That said, the devegetated area seems like just the kind of site that could use a little help to get back to productivity. I wouldn't worry about the eroding slope, either. However, if you buy this place fixing that would be a priority. I would probably start by buying a wide variety of wildflower seeds and scattering them. See which ones do well. Soil tests may help you to select promising species.

The hilly nature of the land would also not be a concern for me. That is where perennials would be right at home. Three flat acres can grow quite a bit of food for a one family homestead. Building soil is a long-term process, but ultimately a doable one.
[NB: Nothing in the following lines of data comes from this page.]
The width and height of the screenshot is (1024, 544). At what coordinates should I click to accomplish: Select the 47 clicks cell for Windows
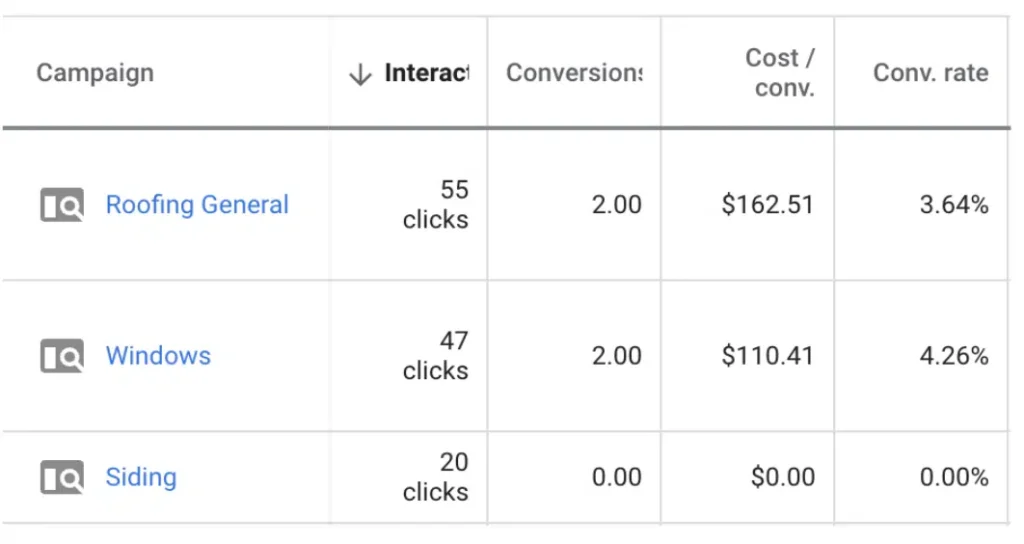click(x=436, y=356)
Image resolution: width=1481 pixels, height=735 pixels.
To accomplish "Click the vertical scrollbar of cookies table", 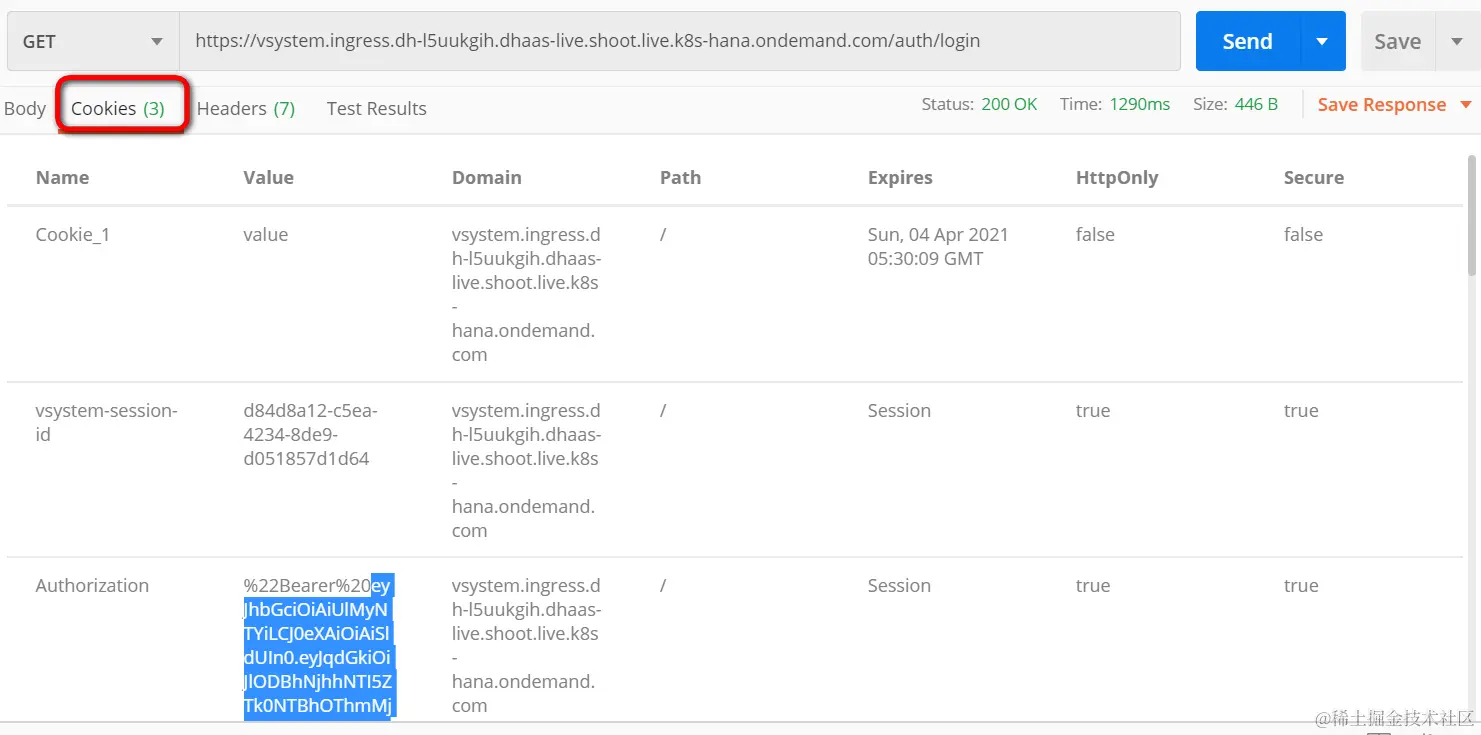I will point(1471,215).
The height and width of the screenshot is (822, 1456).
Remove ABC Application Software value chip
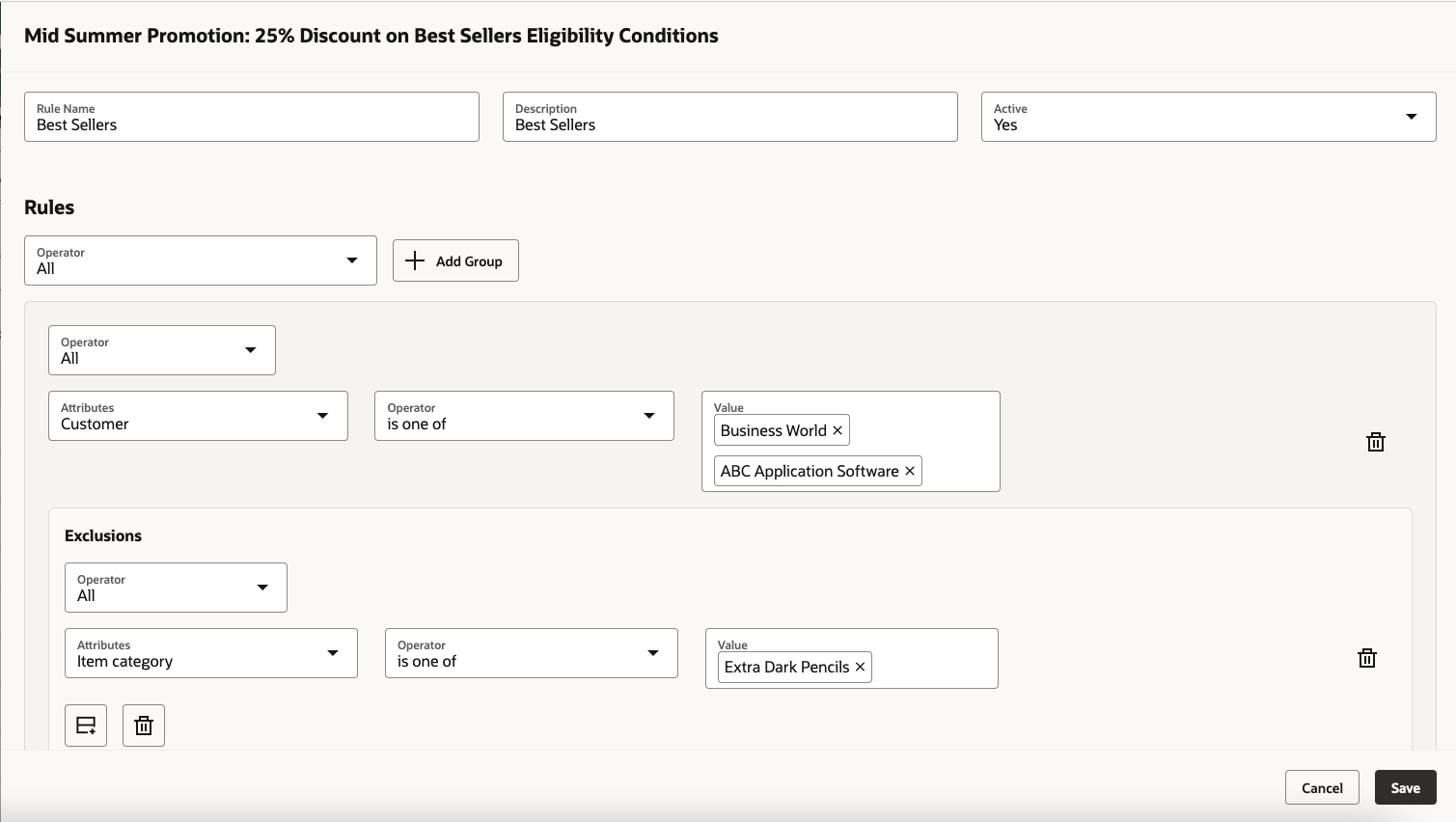click(909, 471)
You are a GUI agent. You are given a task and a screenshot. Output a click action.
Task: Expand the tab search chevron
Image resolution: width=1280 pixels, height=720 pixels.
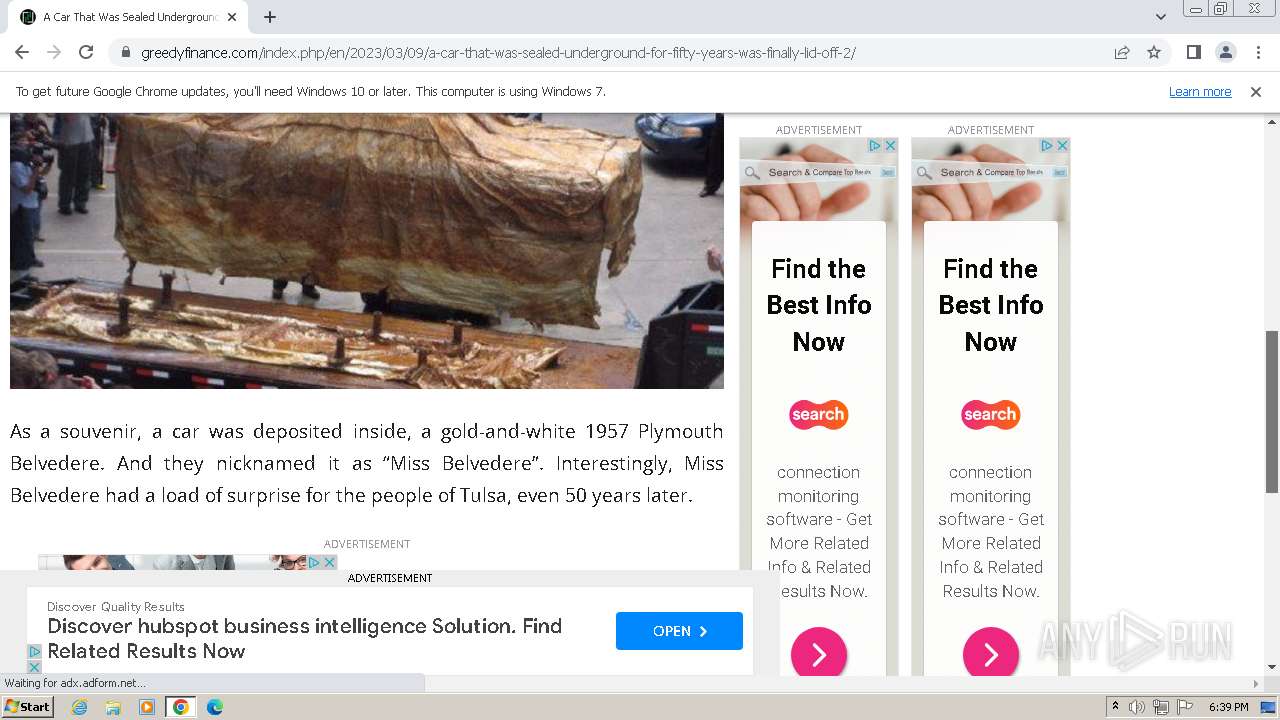(x=1161, y=17)

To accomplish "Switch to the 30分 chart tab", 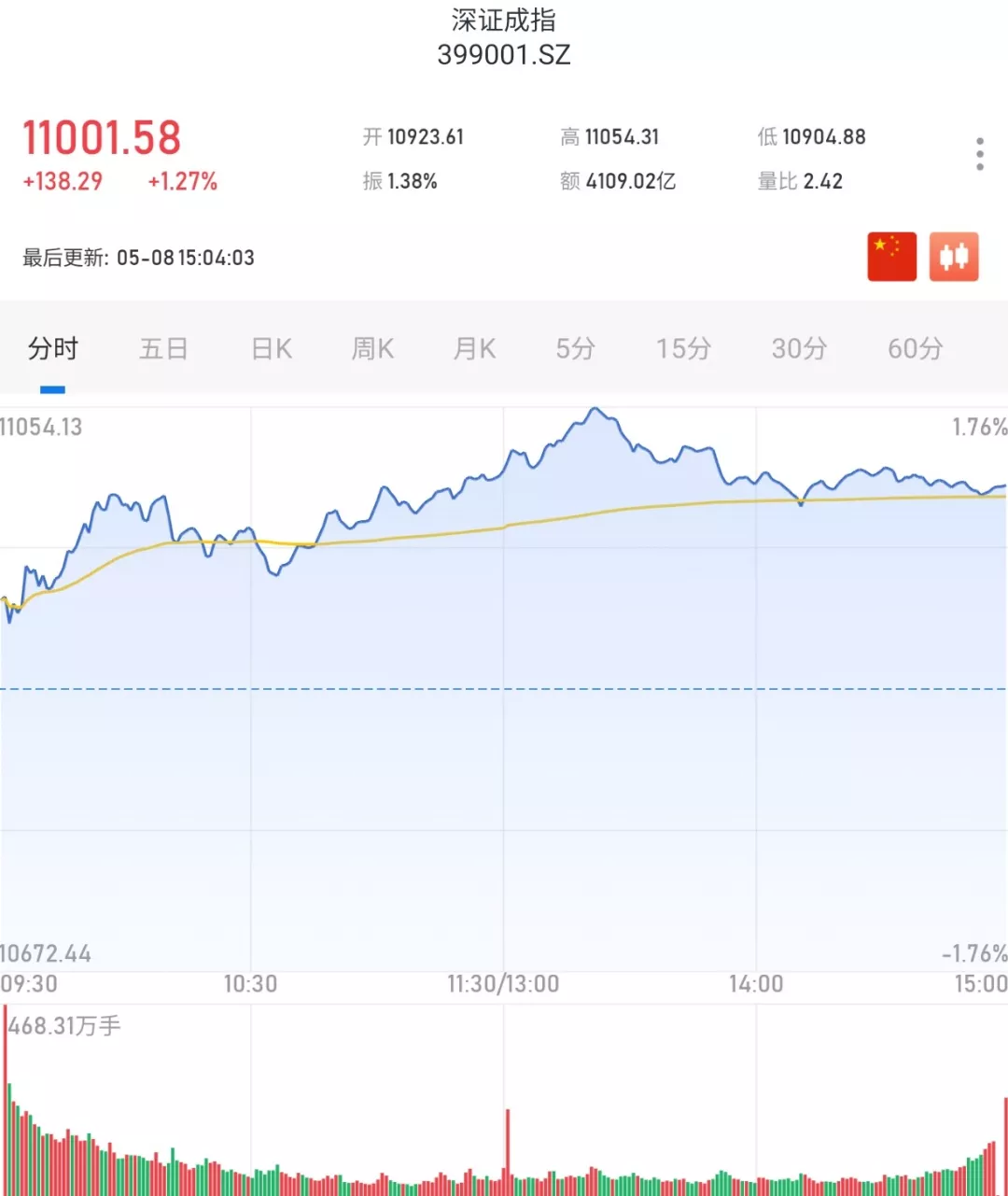I will pos(798,348).
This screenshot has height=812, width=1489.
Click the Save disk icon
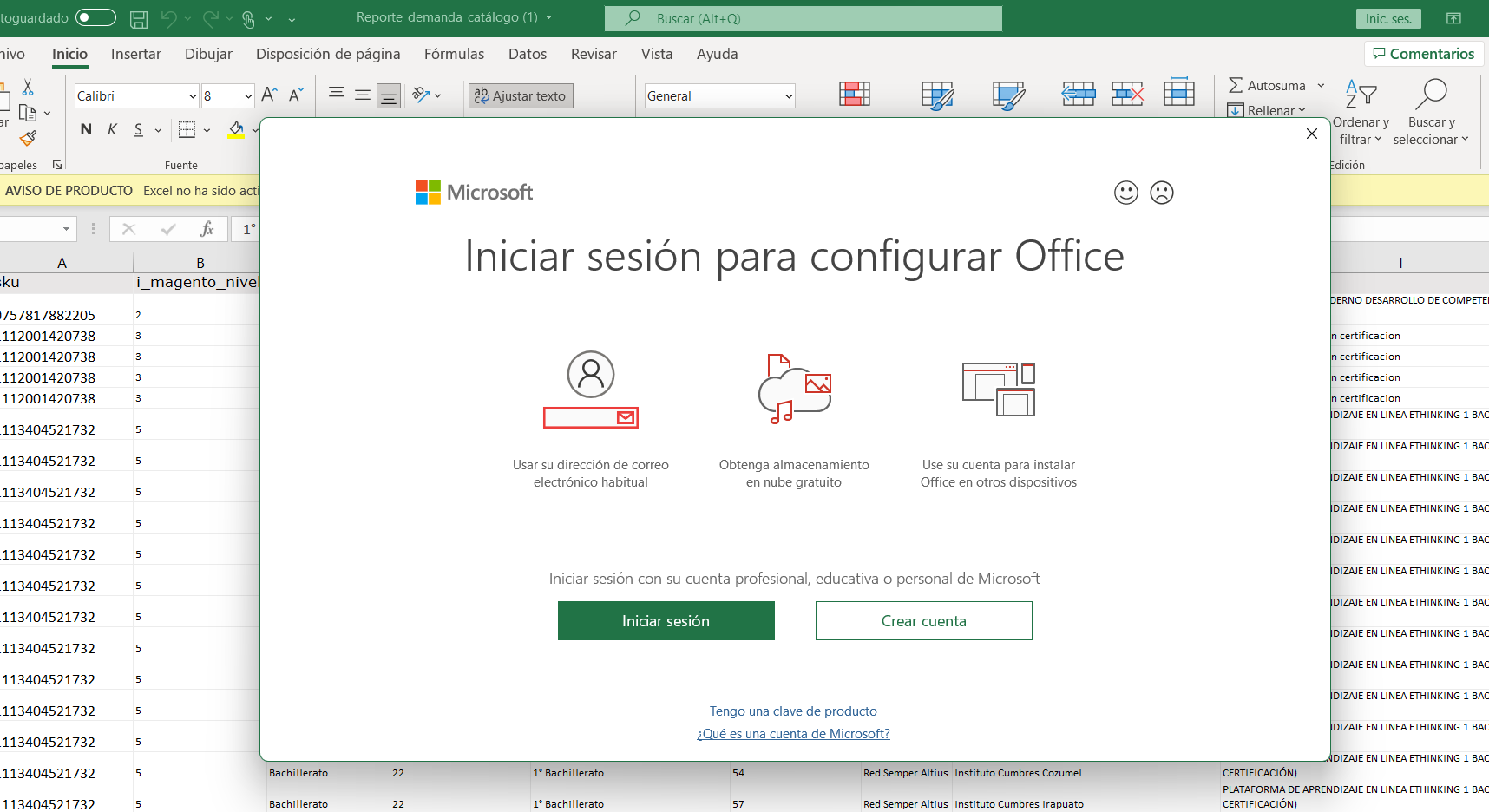(x=138, y=18)
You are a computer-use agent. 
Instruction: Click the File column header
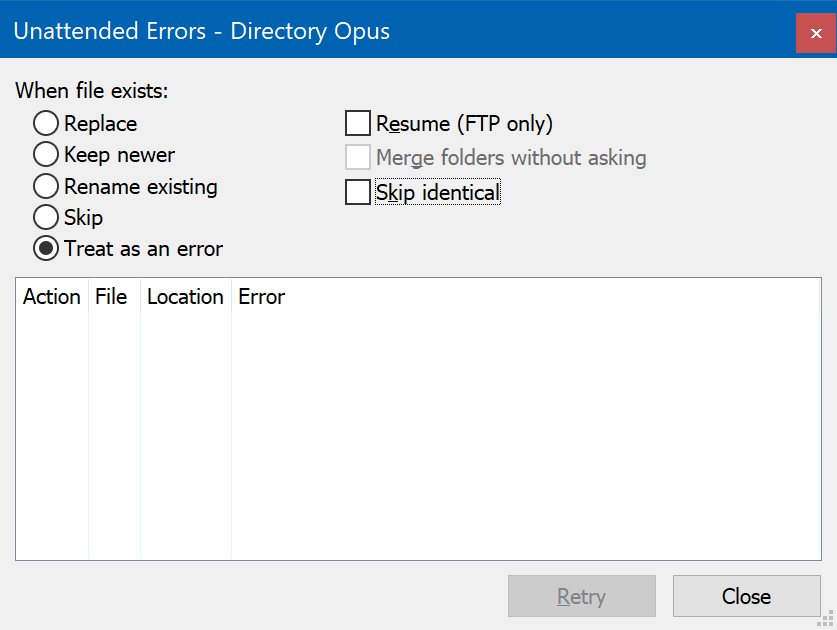(x=114, y=297)
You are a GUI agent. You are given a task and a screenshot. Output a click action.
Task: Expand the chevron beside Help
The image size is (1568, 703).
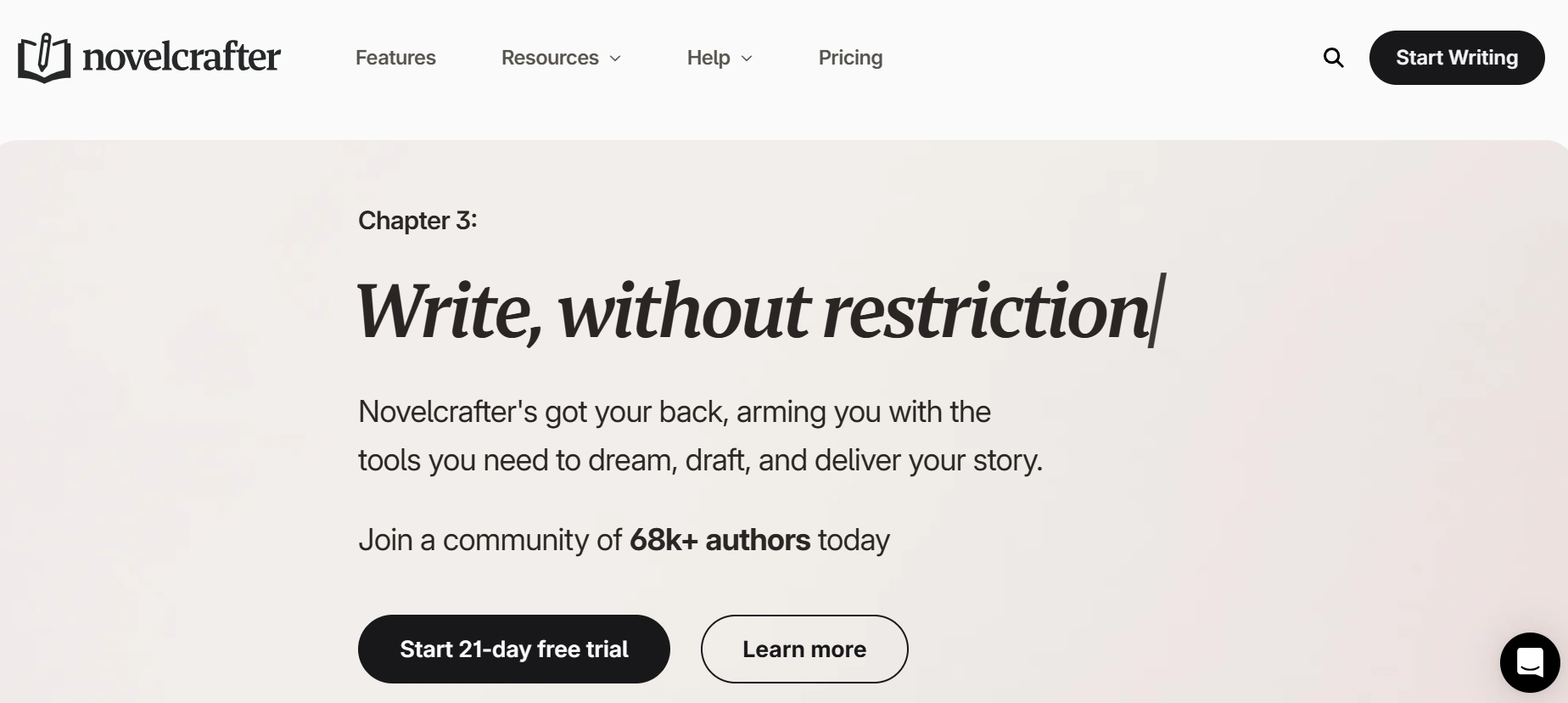pyautogui.click(x=747, y=59)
J. Russell Smith has some great advice for treatments of our hilly lands in his book Tree Crops: A Permanent Agriculture.

The biggest thing that gives me pause is that you want livestock. If you want to have enough room to graze animals responsibly it sounds like you'd have to use your 3 flat acres for that, giving you some serious limitations on annual production. Of course this assumes you're talking about raising goats, pigs, llamas, cattle, etc. Chickens, rabbits, turkies, ducks, guinea pigs, maybe alpacas, etc. would all be doable.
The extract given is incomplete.